Partout, la privatisation semble suivre la même voie, appliquant une recette éprouvée qu’on reprend sans trop de variations. Il faut d’abord vulnérabiliser les services publics par un financement inadéquat (tout en permettant à la richesse collective d’échapper à l’État notamment par l’évasion fiscale). Devant le mécontentement des usagers, on prétend que seule l’entreprise privée pourra rétablir la qualité du service, et ce à meilleur coût. On propose un processus de privatisation en évitant toute forme de débat public (qui porte les noms de plans d’ajustements structurels, PPP, Accord sur les marchés publics, AGCS, ACI, AQNY, voir encadré). Cette privatisation sera progressive, de manière à éviter les heurts et à placer les usagers devant le fait accompli. Elle sera aussi quasiment irréversible, par un barrage de complications juridiques dressé devant un gouvernement qui aurait la velléité de reprendre en main un service privatisé. L’AGCS demeure un bon exemple de cette démarche. Les négociations dans le cadre de cet accord sont tenues secrètes. Les libéralisations sont régies par un jeu d’offres et de demandes, dans des cycles de négociations illimités. Les secteurs libéralisés sont littéralement cadenassés, tant il sera difficile pour un pays de revenir sur ses choix.
Élève zélé, le gouvernement Charest suit chacune de ces étapes dans l’établissement de ses PPP, sous le prétexte de l’amaigrissement d’un état devenu trop coûteux. Il a recours au bâillon pour passer ses lois en faveur des PPP. Il forme une agence qui attribuera progressivement et sans grande transparence de juteux contrats aux entreprises privées. Les contrats pourront avoir une durée maximale de 25 ans, ce qui empêchera un nouveau gouvernement de les renégocier si ces partenariats s’avèrent peu profitables.

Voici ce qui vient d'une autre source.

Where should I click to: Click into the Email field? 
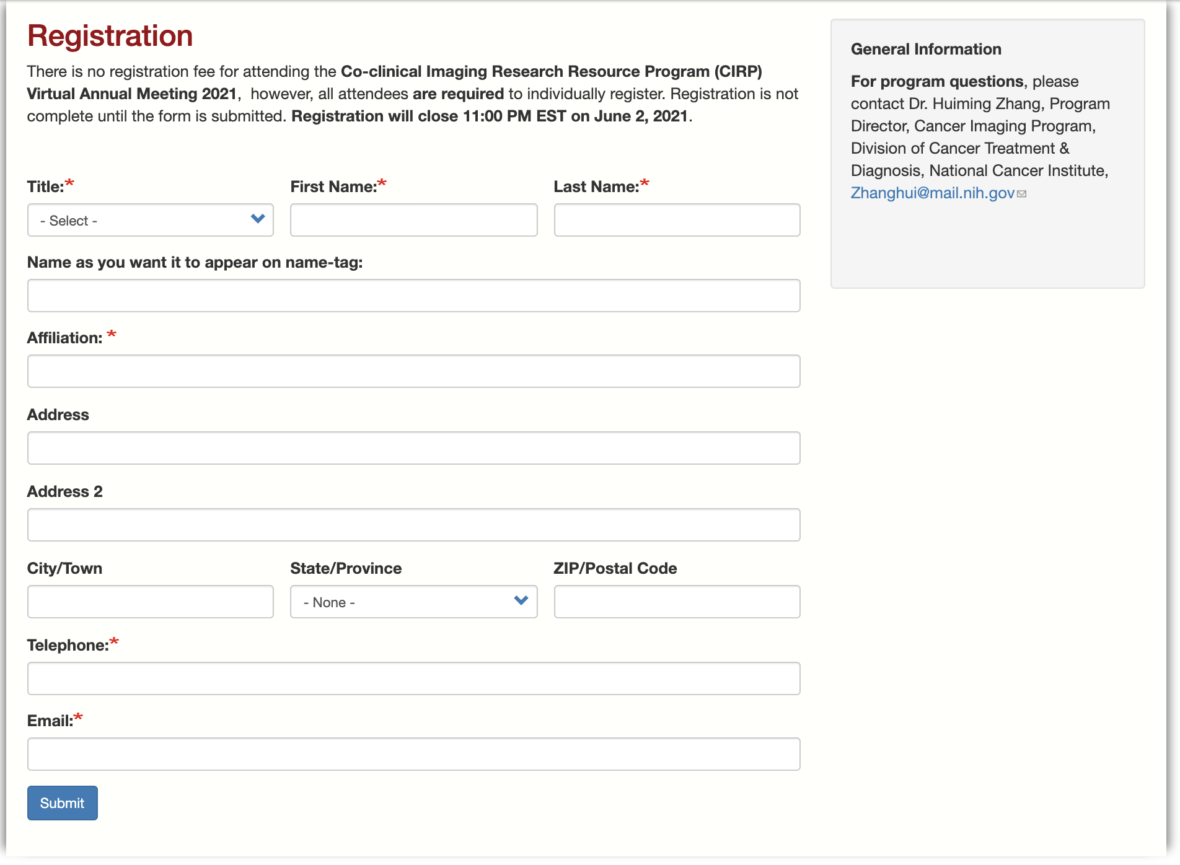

Nos services publics ne sont pas parfaits, certes. Mais ils demeurent un moyen efficace de contribuer à l’épanouissement d’une société plus juste dans laquelle on conçoit qu’il faut partager la richesse collective et que tous ont accès à des droits fondamentaux (soins, éducation, culture, énergie, eau, etc). Les grandes compagnies de services, avec l’aide enthousiaste de nos gouvernements et dans le silence complice des grands médias, voudraient que ces secteurs névralgiques leur appartiennent désormais. Seule une population informée et revendicatrice pourra mettre fin à ce programme de privatisation conçu en secret, à notre insu. Il ne faudrait pas qu’une transformation aussi radicale de nos valeurs, que des changements aussi considérables dans l’organisation de notre société puissent s’imposer dans la résignation, l’ignorance ou l’indifférence généralisée.